* [Directions for this task]: Whichever lines of the entries hold the word "agent" should be identified and copied.

─── Source material

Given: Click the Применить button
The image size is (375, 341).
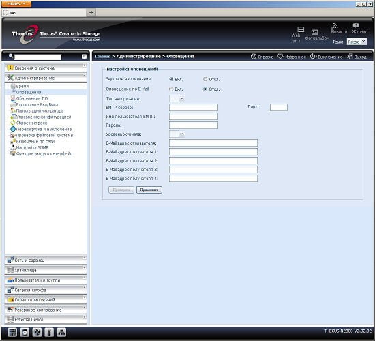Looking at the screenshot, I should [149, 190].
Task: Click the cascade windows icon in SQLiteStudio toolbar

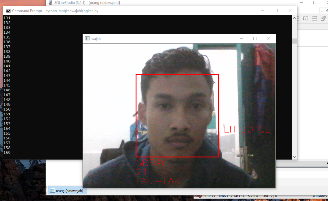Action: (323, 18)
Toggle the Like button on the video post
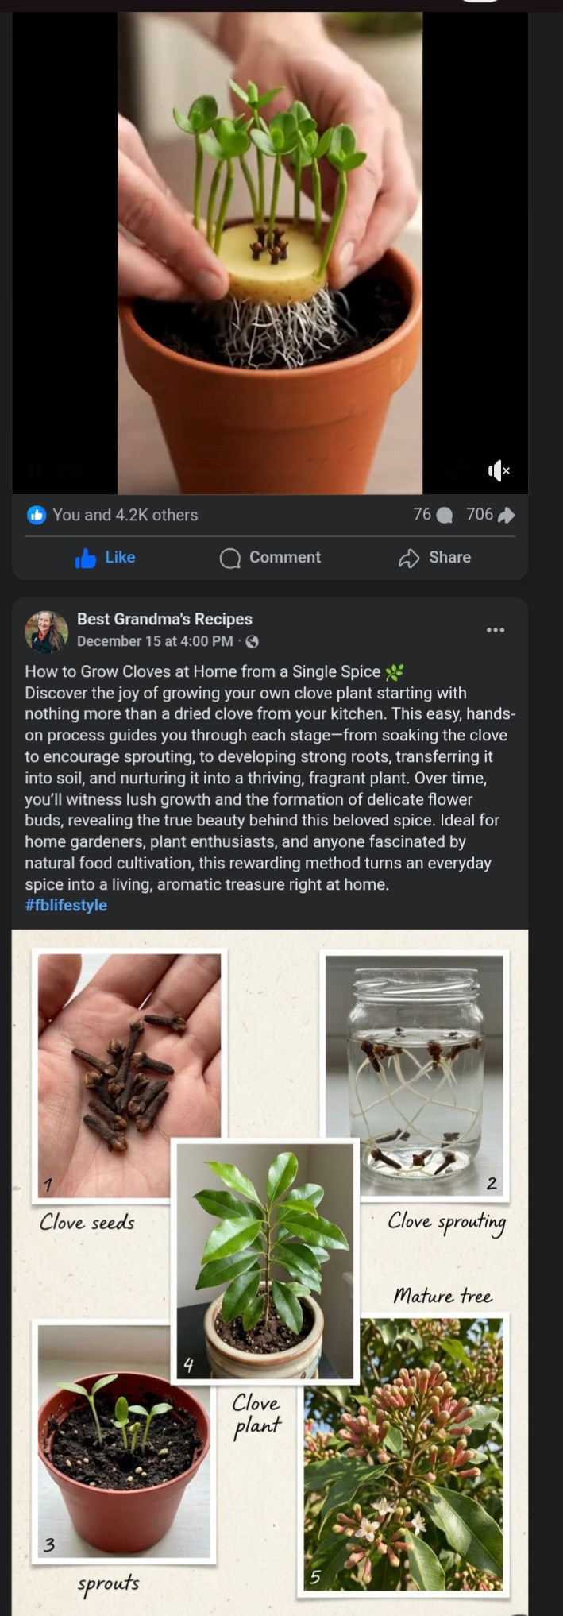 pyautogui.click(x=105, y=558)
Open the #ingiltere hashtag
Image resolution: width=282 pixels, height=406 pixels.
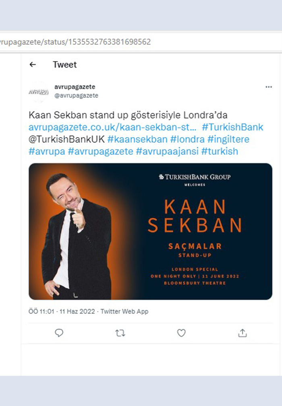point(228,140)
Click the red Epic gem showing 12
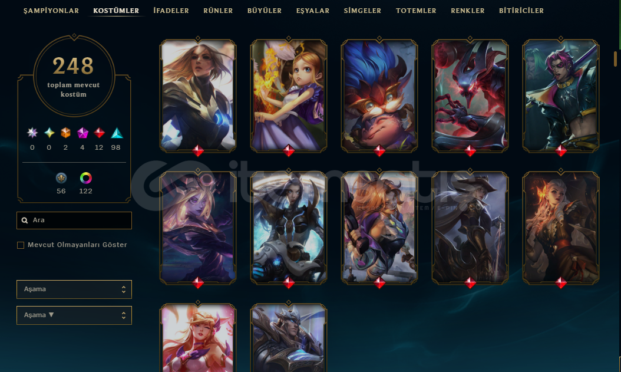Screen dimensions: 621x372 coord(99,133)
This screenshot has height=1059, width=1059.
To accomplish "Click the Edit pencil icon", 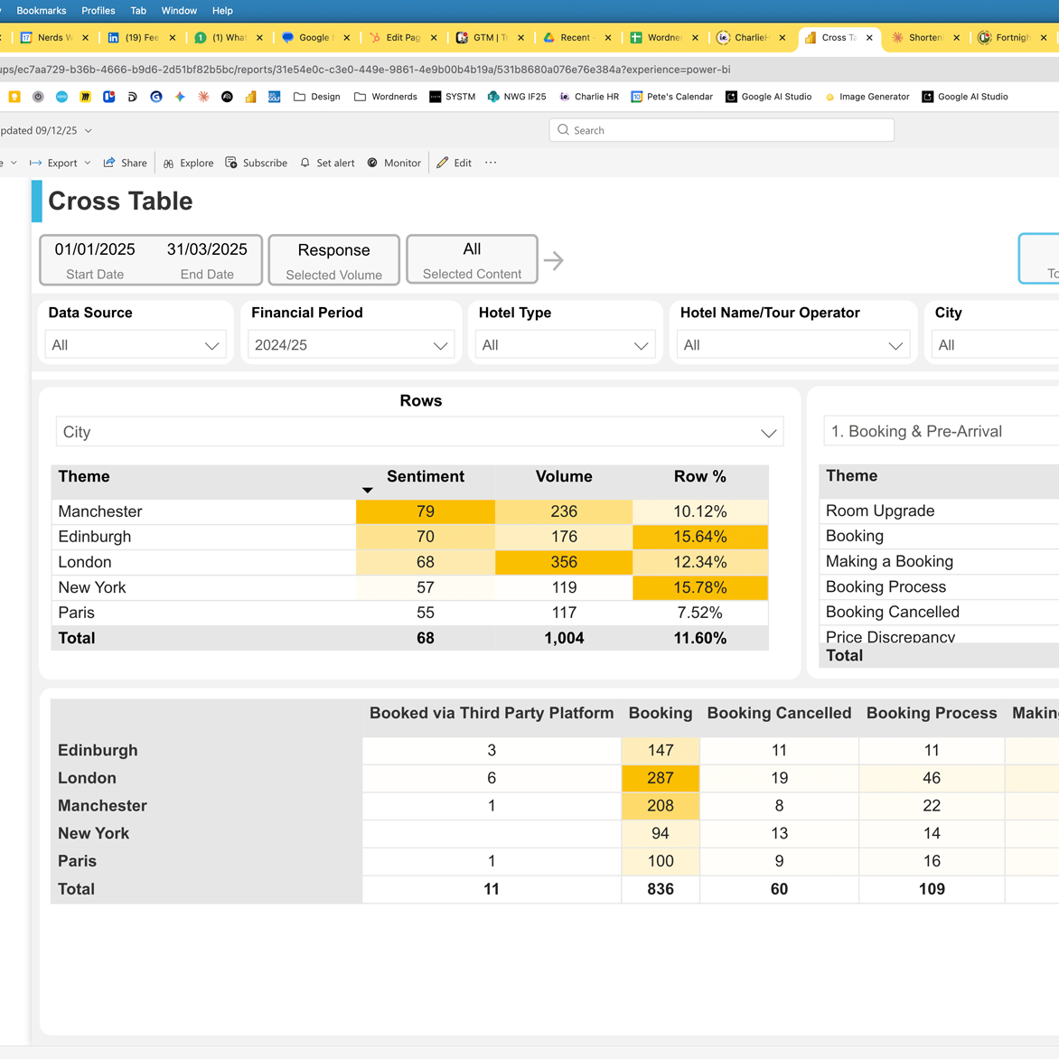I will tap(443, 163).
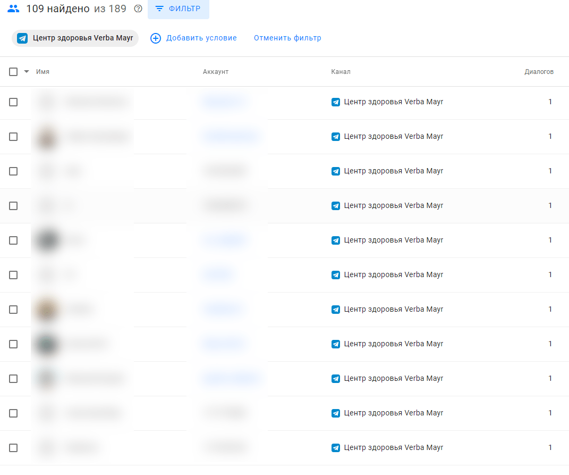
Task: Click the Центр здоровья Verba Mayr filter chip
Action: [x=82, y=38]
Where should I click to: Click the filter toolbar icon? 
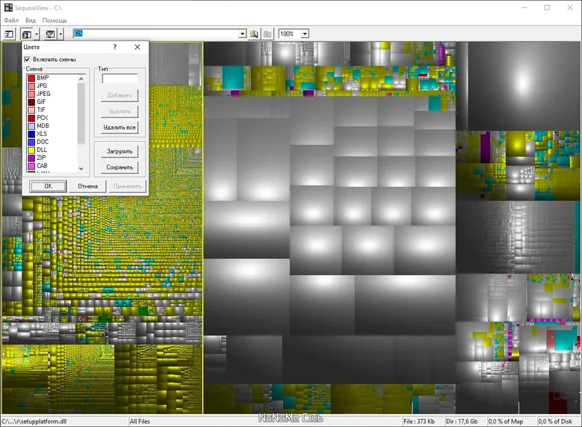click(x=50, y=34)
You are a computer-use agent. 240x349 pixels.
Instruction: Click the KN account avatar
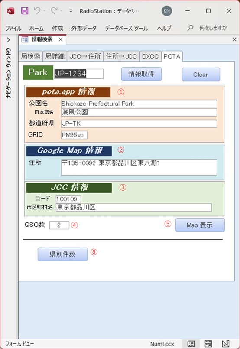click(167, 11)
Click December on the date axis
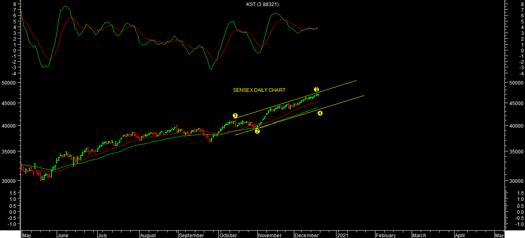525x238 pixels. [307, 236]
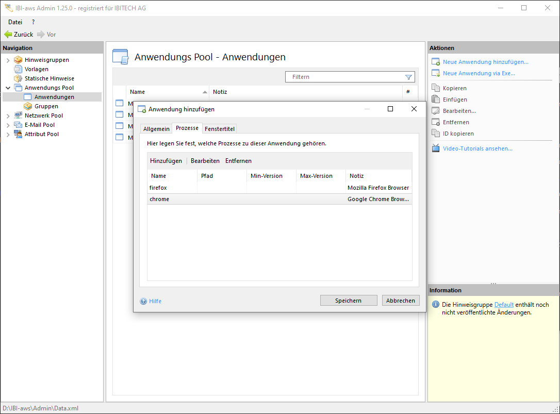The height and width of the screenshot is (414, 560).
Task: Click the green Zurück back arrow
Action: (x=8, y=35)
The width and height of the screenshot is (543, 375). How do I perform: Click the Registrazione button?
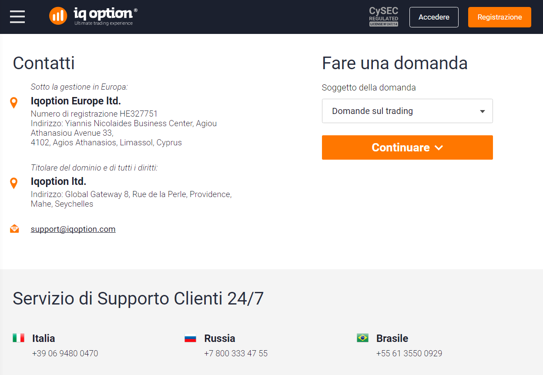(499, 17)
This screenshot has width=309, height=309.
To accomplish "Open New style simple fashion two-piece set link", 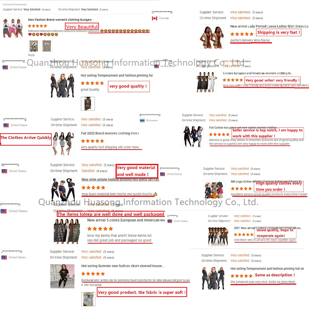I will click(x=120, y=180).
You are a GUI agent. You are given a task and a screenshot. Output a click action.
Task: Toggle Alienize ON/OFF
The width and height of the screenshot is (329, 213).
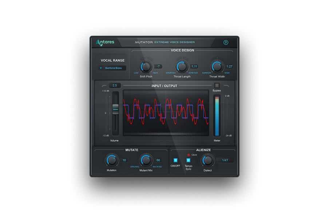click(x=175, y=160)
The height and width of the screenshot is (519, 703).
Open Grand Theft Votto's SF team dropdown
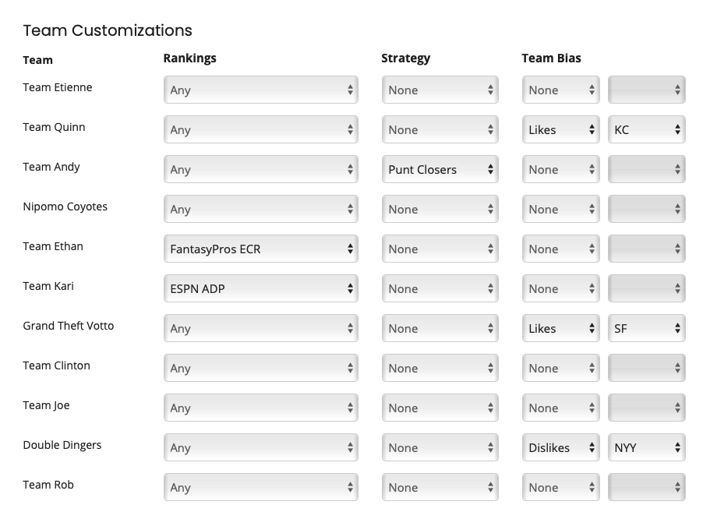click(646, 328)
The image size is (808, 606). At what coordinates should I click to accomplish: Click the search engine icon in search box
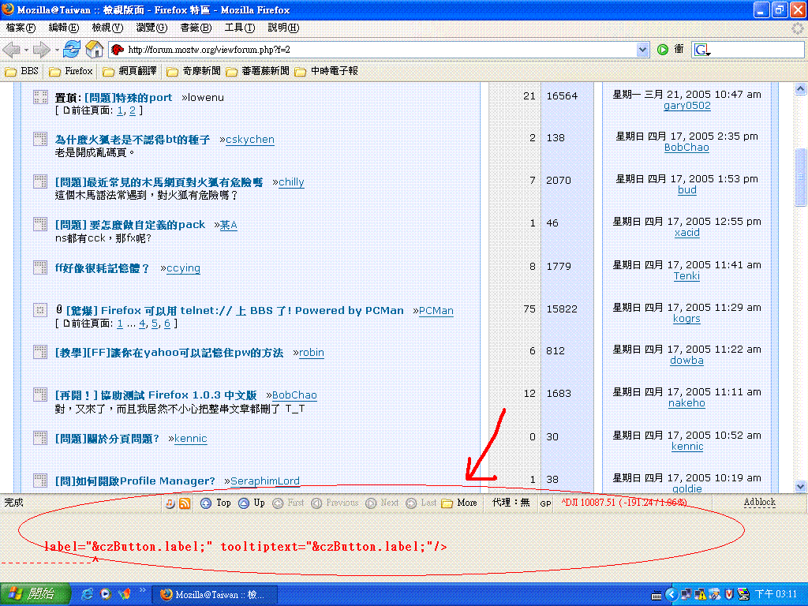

──────

* [Result for this task]:
You are a computer-use agent. 240x349 pixels.
You are a GUI agent. You are given a task and a screenshot. Output a click action.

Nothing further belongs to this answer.